In Part 1 of this post, I briefly described data virtualization.  I also pointed out that each vendor’s solution is their secret sauce - their approach to data integrity, performance, security, connectivity, and accessibility.

In this second part, I share advice from several corporate customers that have first-hand experience with selecting, purchasing, implementing, managing, and being accountable for corporate wide data virtualization projects.

Hopefully, you will get the benefit from lessons learned.

Note:  The advice below came from interviews.  The respondents referred to specific vendor products, which of course will not be named here (there were three).  The solutions are generically referred to as “the solution selected”.

Data Virtualization or Data Warehouse?

Data warehouses are not replaced by data virtualization.  They can complement each other as needed, especially if you need time-series analysis that requires a persistent view of historical data for comparison.  Data virtualization should be considered as one of many strategies that can stand alone or be part of a hybrid.  It depends on what you need to do with the data.  The answer is not always data virtualization.

Scale Up to Handle the Crazy Hard Stuff

The data virtualization solution must handle the needs of a large organization that requires a tremendous amount of data transformations across multiple domains and businesses.  It is the "crazy hard stuff" that needs to be evaluated.  It was through those evaluations that we were able to prove that the solution selected was better scaled to meet such challenges.

Extensive Integration Capabilities

At a base level, it is important to be able to easily access and discover traditional data sources like SQL Server, Sybase, and Oracle.  However, it is also important to integrate with external sources on the web and with less traditional sources found at vendor or customer sites (proprietary database implementations). The solution selected has a very extensive integration library with broad and easy access methods to that library.  This was key to the decision making process because there was a need to access data from a large variety of implementations.

Optimize Queries Close to the Source

When designing a data virtualization solution, do not pull loads of data and then run all of the queries inside the data virtualization layer.  It is better to "push down" partial queries (like counting up all customers in a particular set of zip codes) to the source system where the needed detail data resides. The solution selected is very good at optimizing the queries closer to the source so that only the data that is absolutely needed is used.

Involve Both IT and the Business in the Evaluation

A variety of users need to be involved in the evaluation process, including IT, security, business and data analysts. The solution selected was able to provide the tools necessary to empower non- technology users in data discovery and modeling, thus moving more responsibility to the business side.
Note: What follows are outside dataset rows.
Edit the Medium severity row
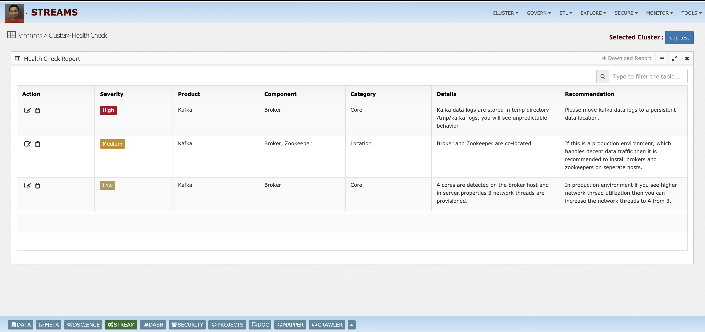This screenshot has width=705, height=332. 27,144
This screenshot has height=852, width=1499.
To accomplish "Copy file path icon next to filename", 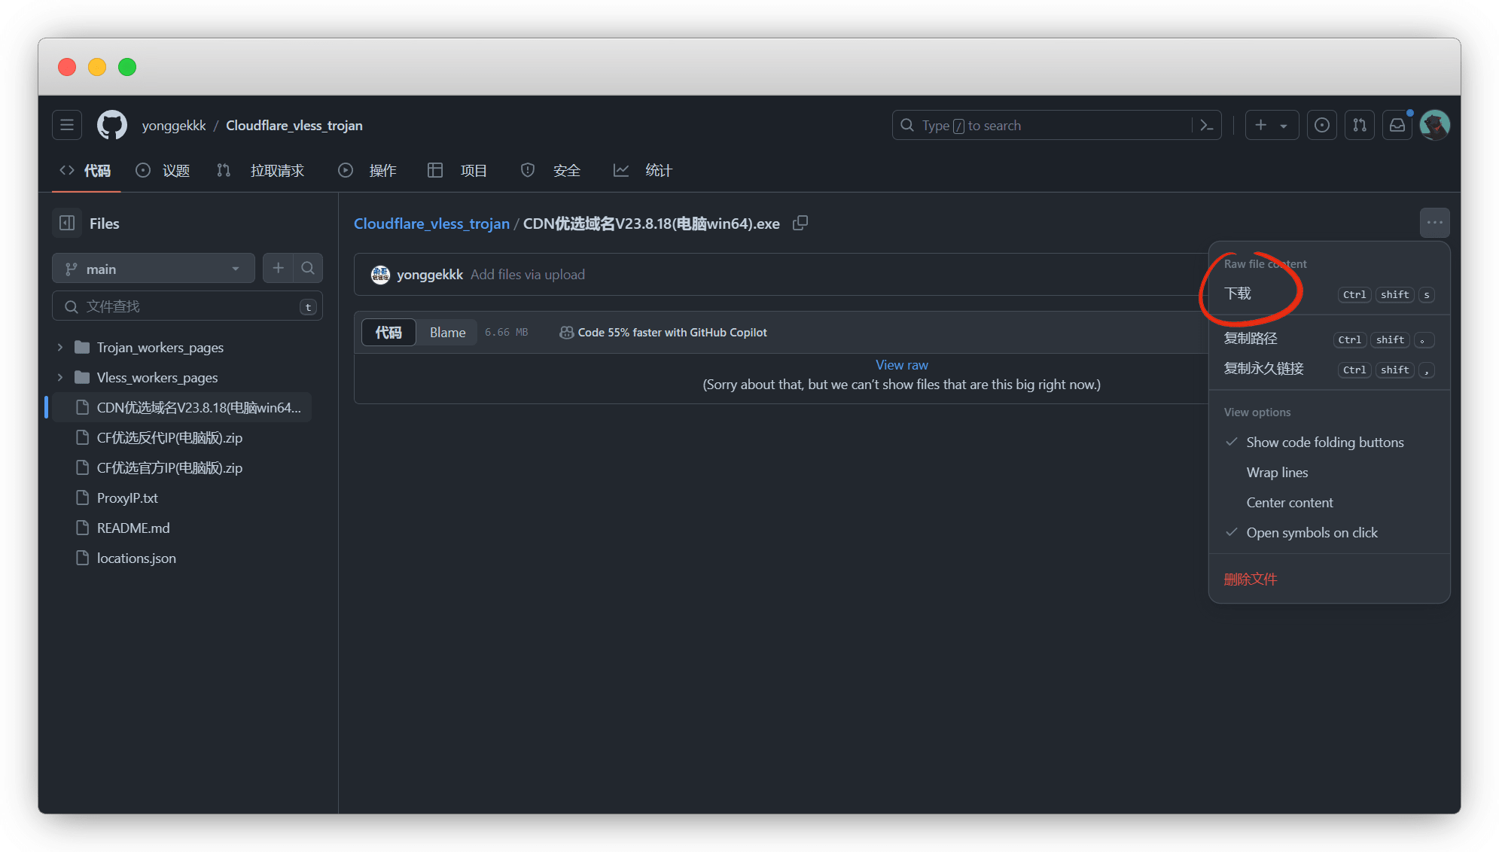I will (x=800, y=223).
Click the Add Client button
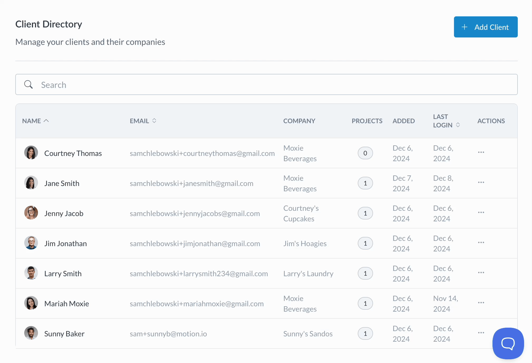 tap(486, 27)
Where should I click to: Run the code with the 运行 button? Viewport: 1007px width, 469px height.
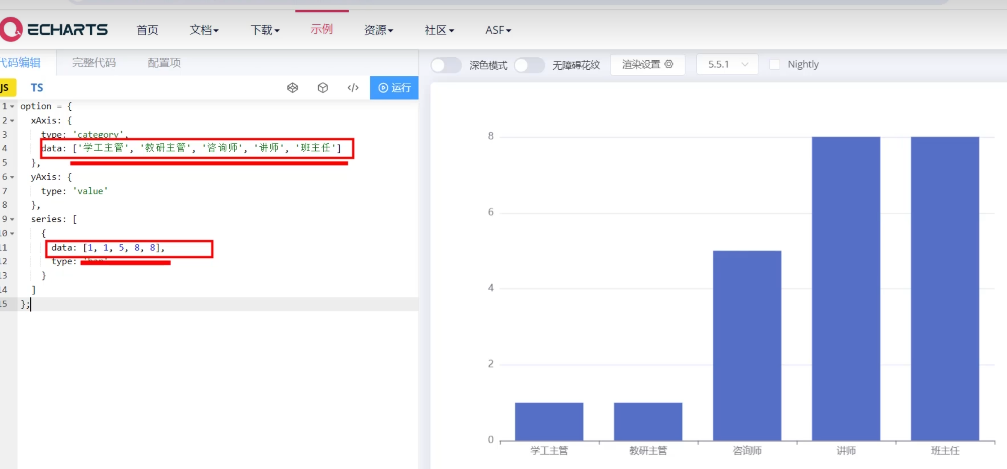(x=394, y=88)
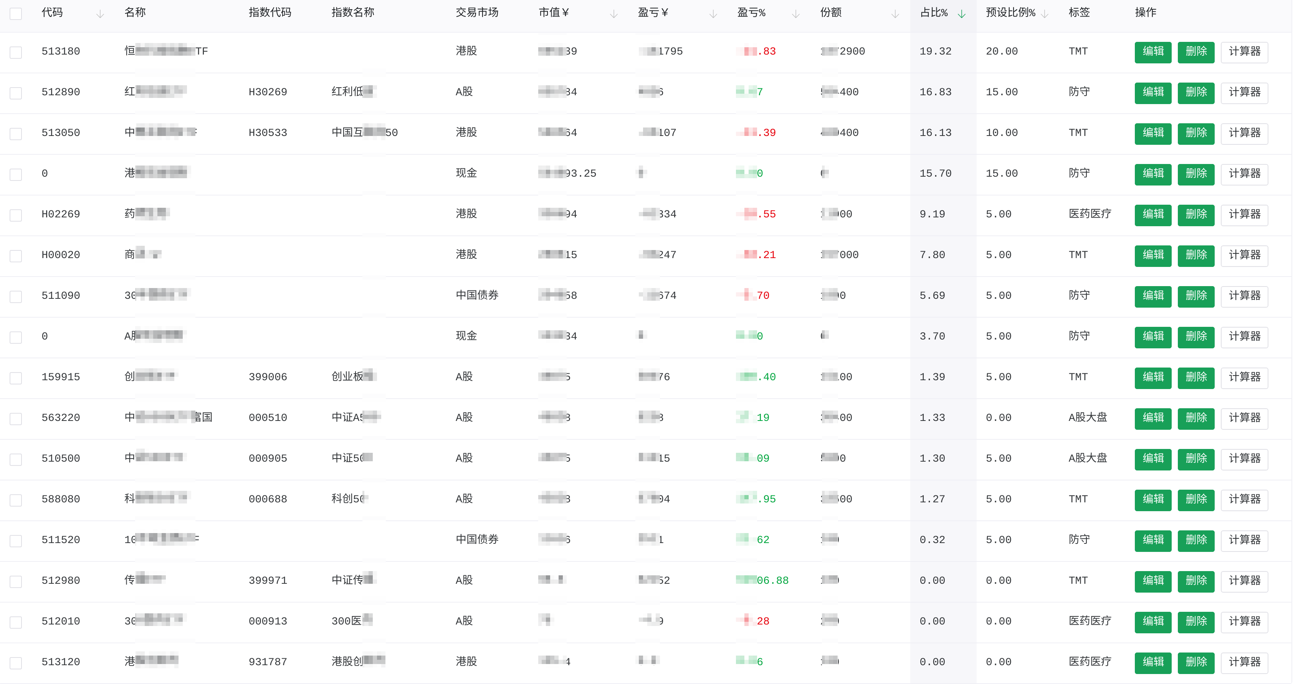Check the row for code 159915
This screenshot has width=1293, height=684.
[16, 378]
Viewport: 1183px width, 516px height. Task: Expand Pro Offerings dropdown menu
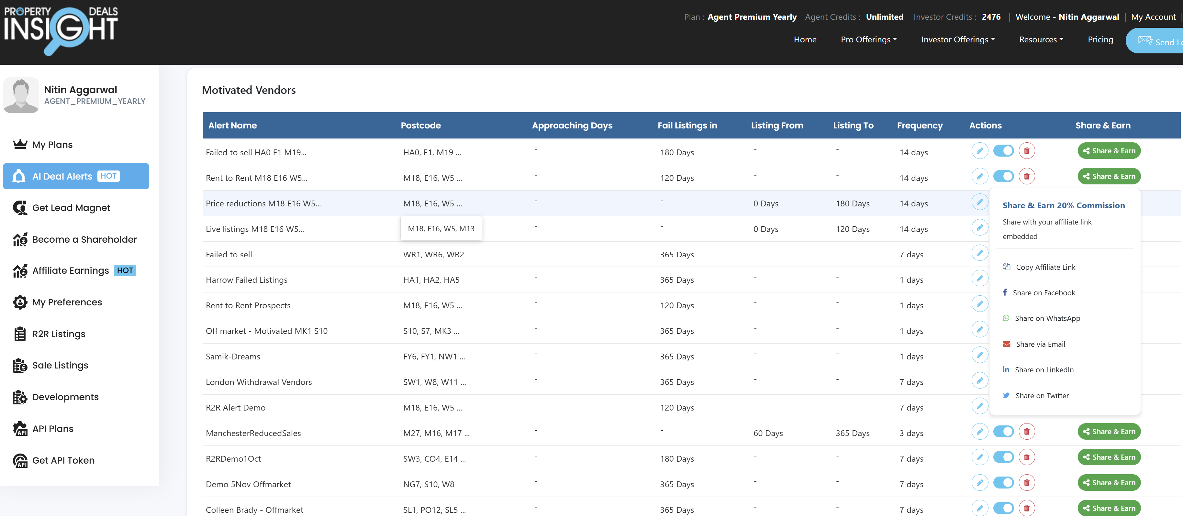pos(868,39)
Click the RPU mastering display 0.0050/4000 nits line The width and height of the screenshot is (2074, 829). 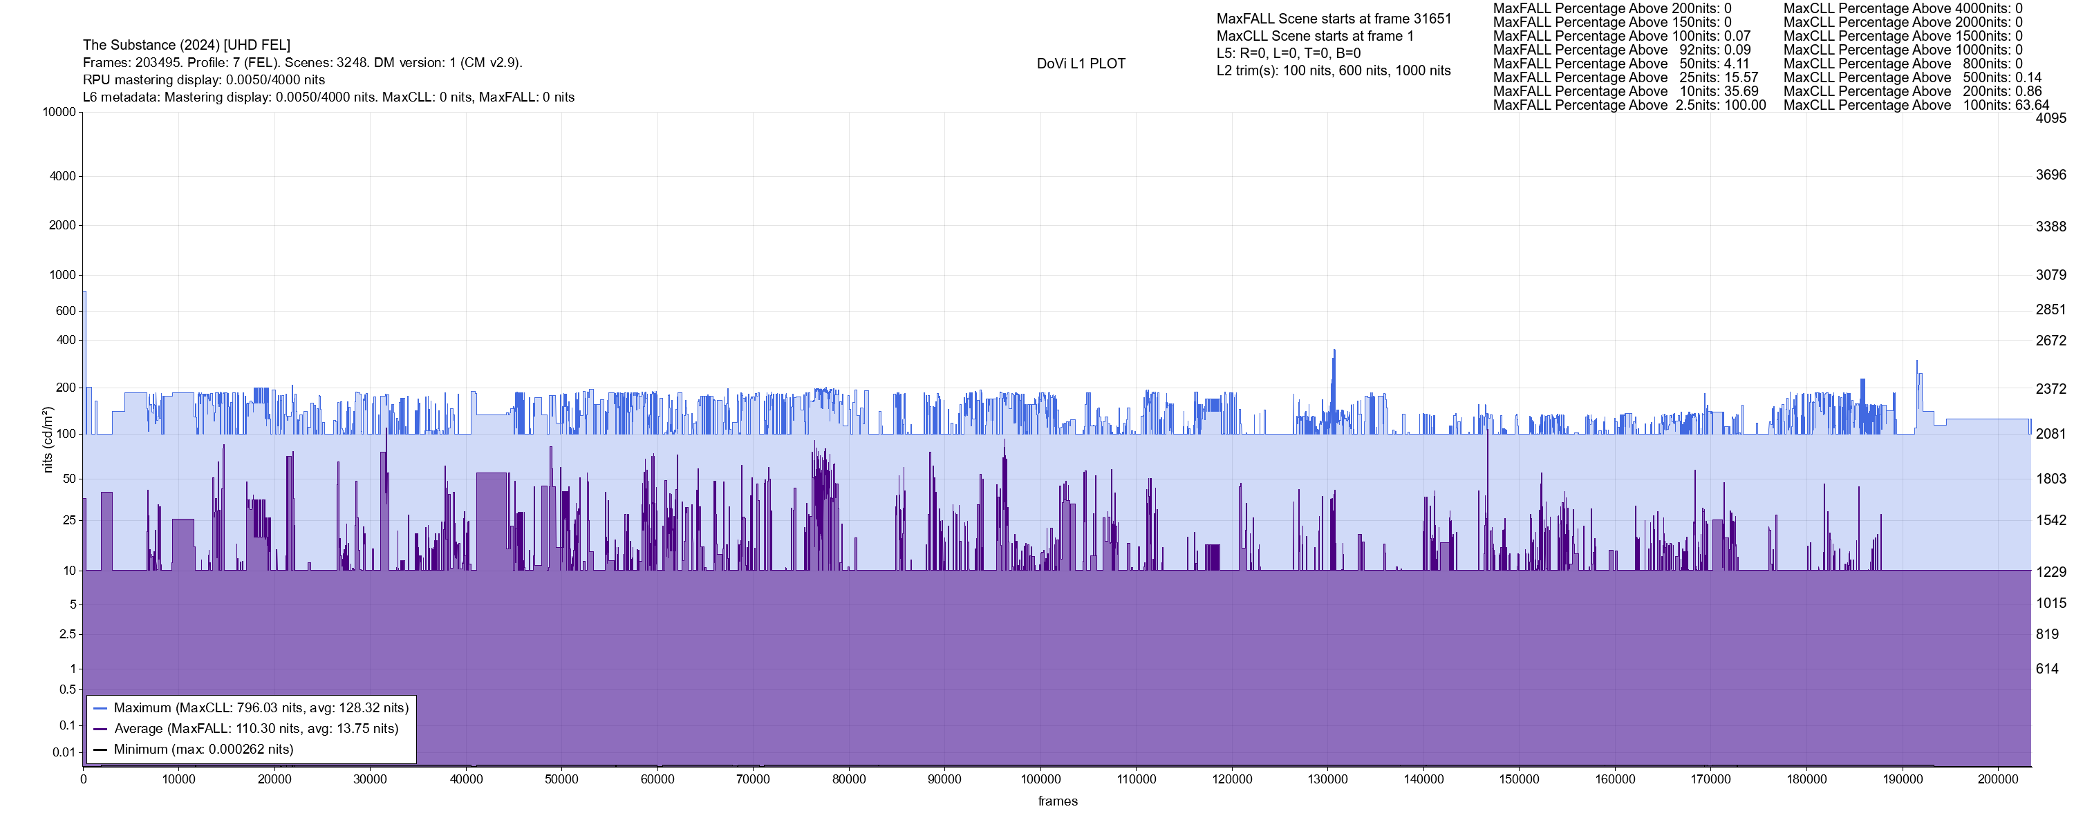pyautogui.click(x=204, y=80)
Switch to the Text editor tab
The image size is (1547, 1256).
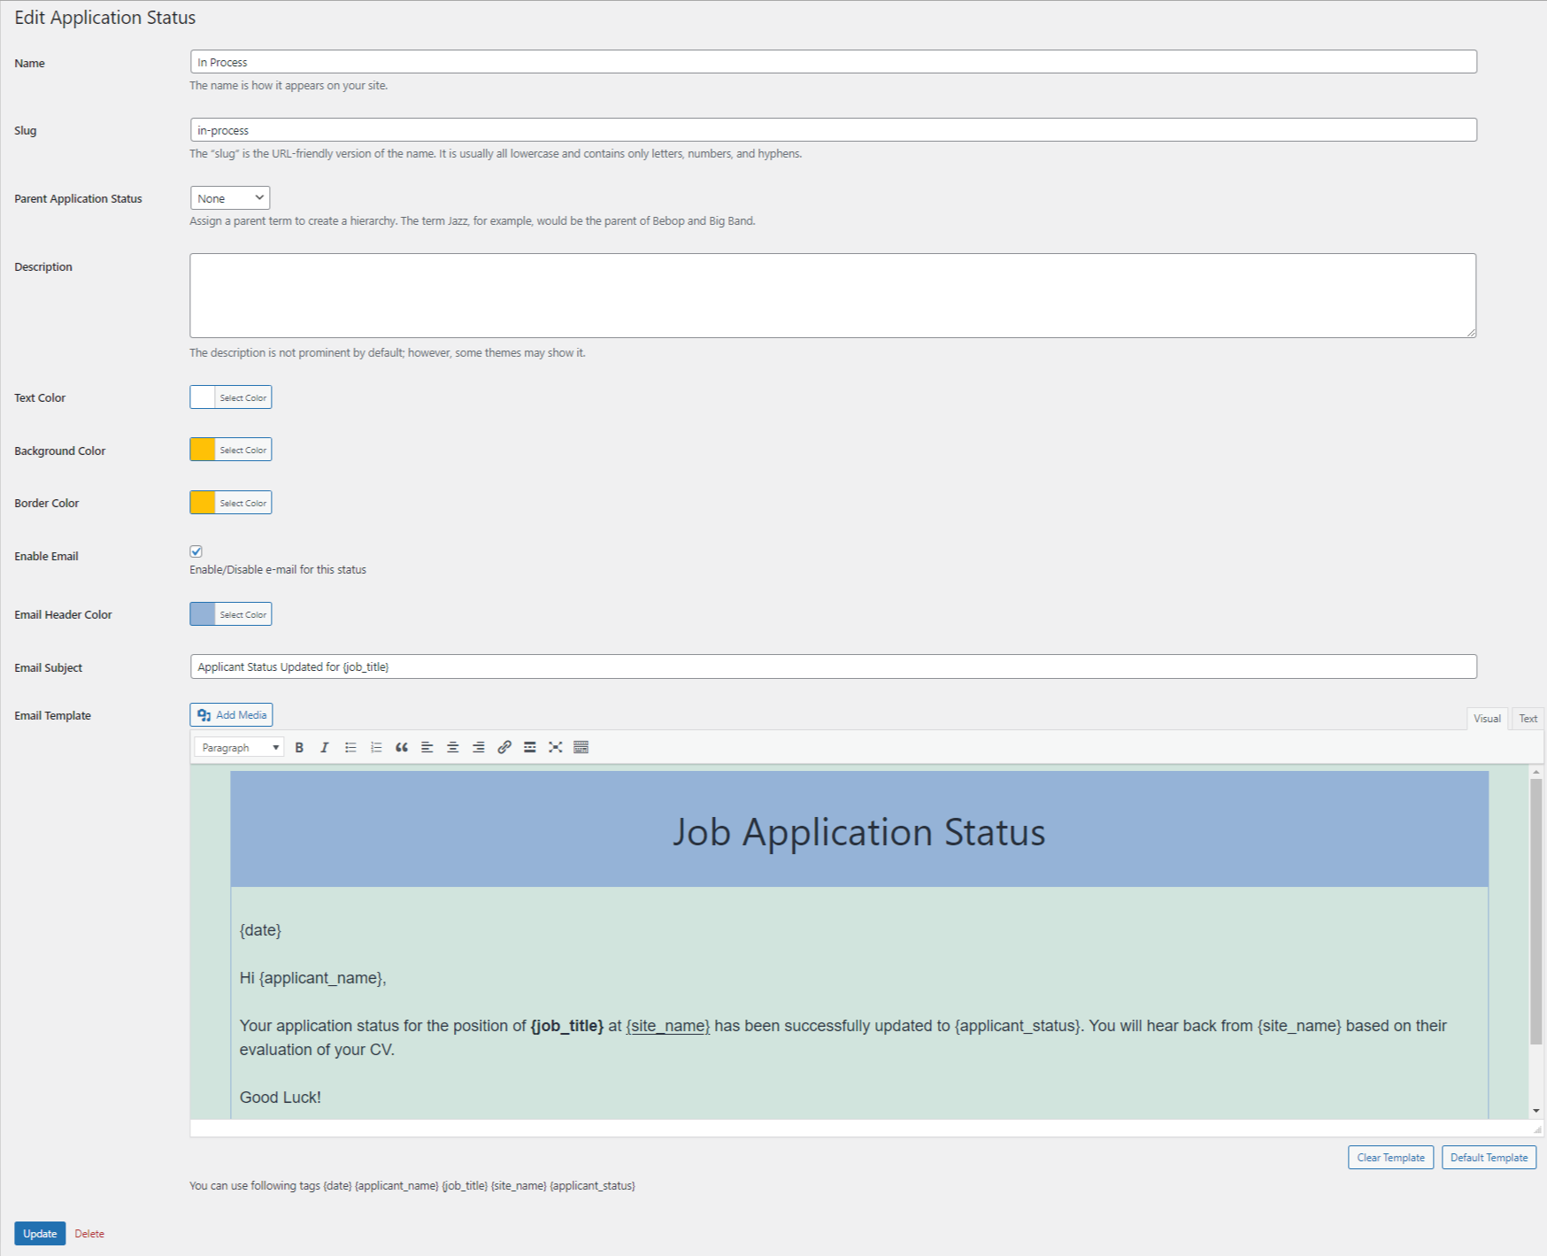1527,718
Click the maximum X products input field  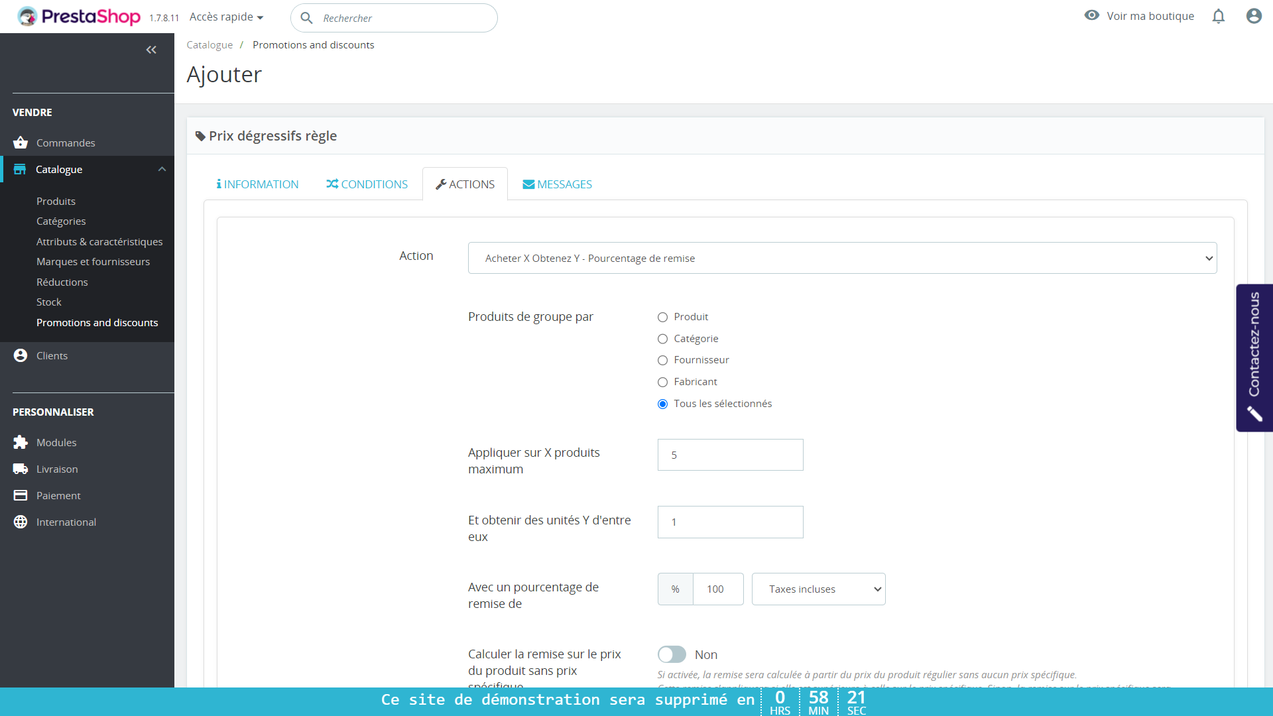click(x=730, y=455)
The Heavy Lifting:  Many Models Over Many Views:

The ability to easily write business rules and provide different access methods to the virtualized data model in order to handle complex situations is mandatory. The solution selected was able to easily load and apply logical data models across multiple views of one or more data stores and to tweak those models until the right balance was met. This is where the heavy lifting is. The ergonomics of facilitating that and how well the tools sit on structured and unstructured data is critical.

Conclusion

Data virtualization will not be the answer to every data integration challenge.  It depends on many factors, most importantly, how the business wants to leverage the data they have now and integrate new sources of data in the future.

As advised by customers that have successfully gone through this process, the evaluation process needs to have a cross-functional perspective that involves both the business and IT.